Blameless victims? Or two-wheeled vigilantes?

Now Seattle is up in arms over a road rage incident involving bicyclists. And once again, it’s the cyclists who are being painted as the bad guys.

According to news initial reports, last Friday’s Critical Mass turned violent when a group of cyclists attacked a driver. As these reports put it, the frightened driver tried to back up, hit a couple of bikes, then got scared and tried to drive away. The bikers chased him down, slashed his tires, smashed his windows and hit him with a bike lock, sending the frightened driver to the hospital with a head injury.

Of course, once the initial hyperventilating news reports aired, a more nuanced picture began to take shape as the real reporters — as opposed to the pretty heads on TV — filed their stories, suggesting that there might actually be two sides to this event. According to these accounts, the driver became angry and/or scared, as the riders may or may not have threatened to tip his car with him and his passenger in it. Then he tried to drive off, dragging injured cyclists with him, until he was chased down by bikers who forced him to stop.

And unfortunately, turned violent in retaliation.

As usually happens these days, though, the full picture only took shape online, as the local bloggers began giving first, or at least second, person reports.

Ryan provides the riders’ perspective, describing how his first CM went painfully wrong, as the driver tried to escape his corkage by accelerating through the riders in front of him, running over one cyclist as another held on for dear life. Even with a cyclist clinging to the hood of his car, the driver gave no sign of stopping, so the riders chased him down and forced him to stop.

Then the police — and reporters — took the standard approach and blamed bikers first. Apparently, both had already decided the driver was the victim, and neither seemed to have any interest in the bikers’ side of the story.

Meanwhile, Jonah talks with the driver himself, painting a very different picture of a frightened — and sympathetic — man, who felt intimidated by all rampaging cyclists who surrounded his car, and by his account, threatened him. He responded by revving his engine in an attempt to get the riders to back off, not realizing his car was in gear. It lurched forward and inadvertently struck a couple of cyclists.

He says the other bikers responded by trying to hit him or clinging to his car, so he began to speed off, then stopped when he heard someone say a rider was hurt. When he got out of his car to apologize, the riders attacked him and his car.

So who’s right — or more to the point in this case, who’s wrong?

Everyone.

Intentionally or not, frightened or not, the driver struck and injured at least two riders in an ill-advised attempt to escape corking.

The police and press — as usual — leapt to the assumption that the cyclists were at fault, and weren’t about to let the facts get in the way.

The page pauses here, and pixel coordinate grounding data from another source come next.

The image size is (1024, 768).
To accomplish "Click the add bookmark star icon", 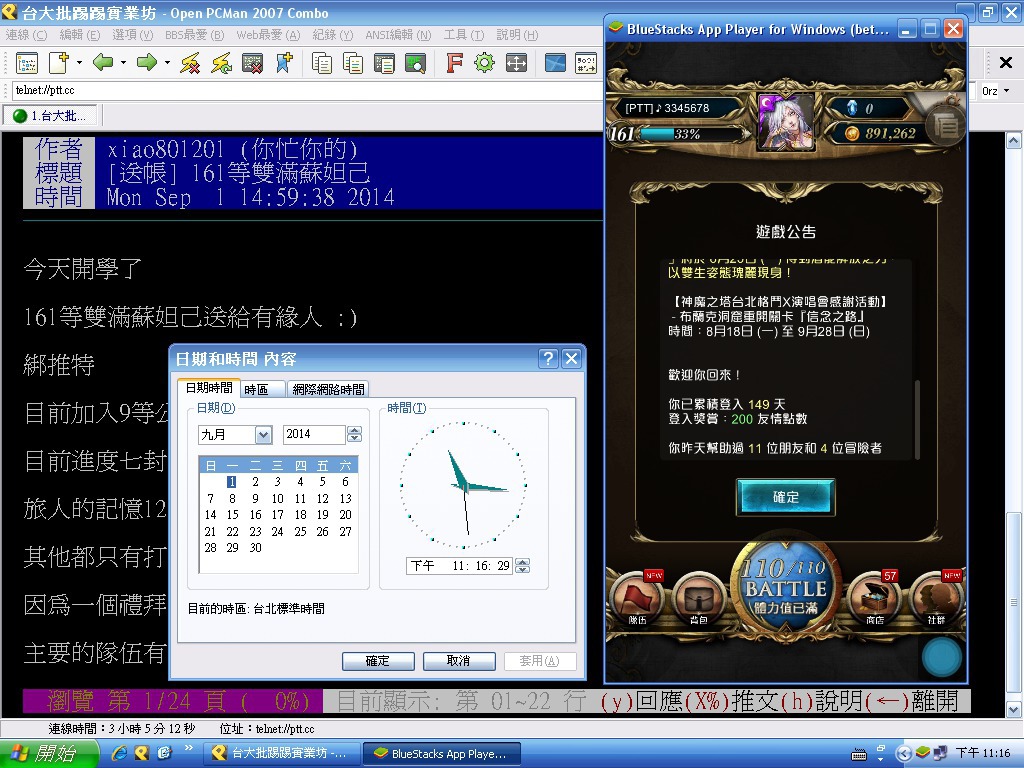I will 285,63.
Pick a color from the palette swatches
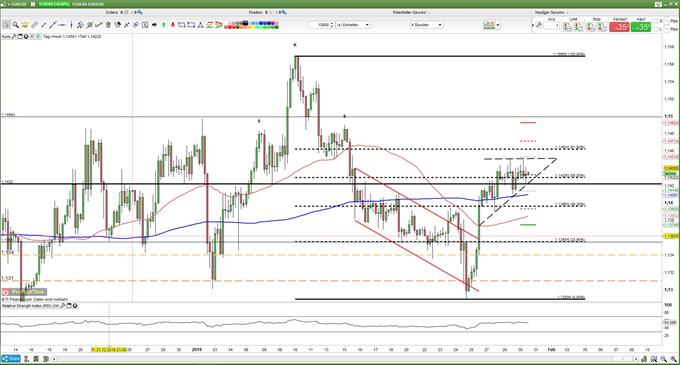 pyautogui.click(x=251, y=25)
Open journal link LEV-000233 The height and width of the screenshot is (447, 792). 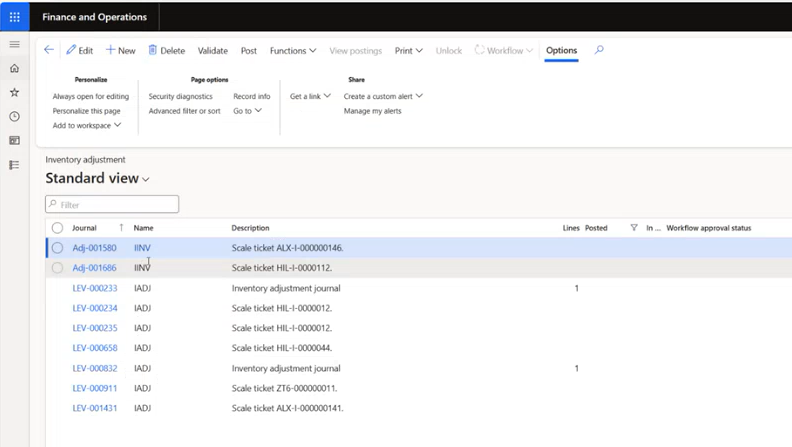pyautogui.click(x=95, y=288)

And — ignoring any questions about the propriety and effectiveness of Critical Mass and corking tactics — the cyclists were wrong for retaliating against the driver, however justified they may have felt at the time. Once the driver struck the cyclists, they should have simply taken down his license or taken a picture (I keep my camera phone in reach when I ride for exactly that reason) and reported it to the police. Then it would have been a clear case of hit-and-run, the cyclists, rather than the driver, would be seen as the victims, and both the police and press might have been a little more sympathetic.

Instead, everyone loses. Especially the biking community.